Бараки, как и до этого, мирно дремали на солнце. На «танцплощадке» все еще висели на крестах те четверо, подвешенные за руки. Шарфюрер Бройер исчез, но из трубы крематория все еще шел дым. Правда, уже не такой густой. Наверное, сжигали детей. А может, было приказано прекратить работу.
509-й заставил себя пристально вглядеться во все это. Это был его мир. В него не попало ни одной бомбы. Он неумолимо продолжал существовать. Он один, этот мир, властвовал над ним; то, что происходило там, за колючей проволокой, его не касалось.
В это мгновенье смолкли зенитные орудия. Тишина обрушилась на него внезапно — так, будто лопнула некая шумовая оболочка, все это время, как в тисках, державшая его голову. На секунду ему почудилось, будто все это лишь сон и он вот-вот проснется. Он резко обернулся.
Это был не сон. Внизу был город, и он горел. Внизу были огонь и смерть, и это, несмотря ни на что, касалось его. Теперь уже было не разобрать, что уцелело, а что взлетело на воздух, он видел лишь дым и огонь, все остальное расплывалось перед глазами, да это и не имело значения — город горел. Город, казавшийся застрахованным от перемен. Застрахованным от перемен и неуязвимым, как лагерь.

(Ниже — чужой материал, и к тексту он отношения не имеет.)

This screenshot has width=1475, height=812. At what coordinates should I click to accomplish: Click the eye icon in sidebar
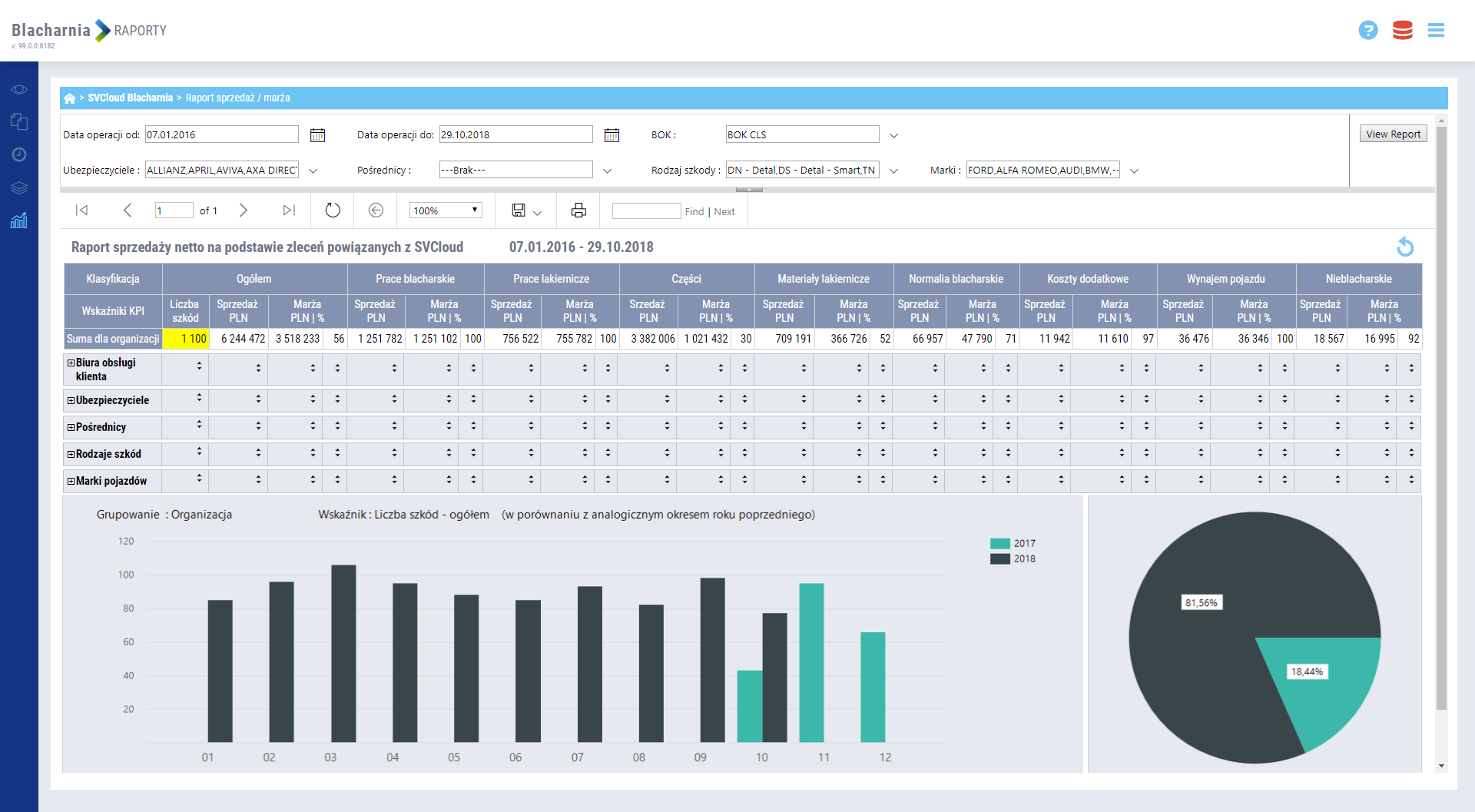pos(19,90)
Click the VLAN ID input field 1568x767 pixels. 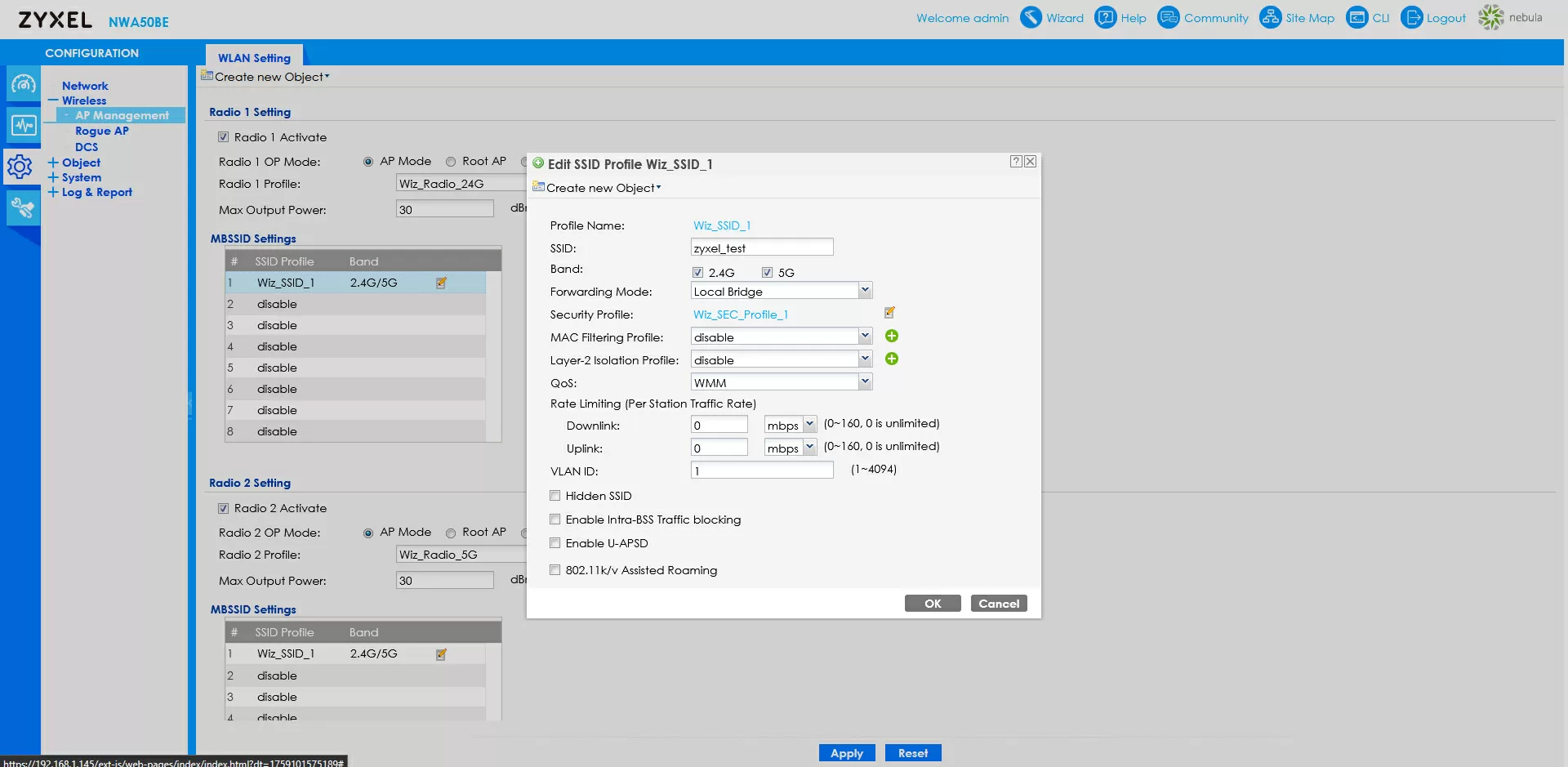point(761,470)
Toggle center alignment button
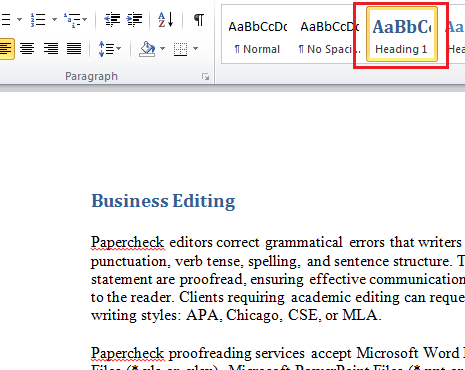The height and width of the screenshot is (370, 465). point(27,49)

Его охватил ужас. Ему вдруг показалось, что сзади со сторожевых вышек на него смотрят дула всех пулеметов лагеря. Он посмотрел назад. Там все было по-прежнему. Вышки были пусты. На дорожках тоже никого не было видно. Но это не помогло — дикий страх, словно чья-то цепкая рука, схватил его за загривок и принялся безжалостно трясти. Он схватил пальто и куртку и пополз обратно. При этом он то и дело запутывался в полах лебенталевского пальто, стонал, бормотал проклятья, вырывал его из-под колен и полз дальше, к бараку, спеша изо всех сил, возбужденный и растерянный, словно кроме смерти он спасался от чего-то еще.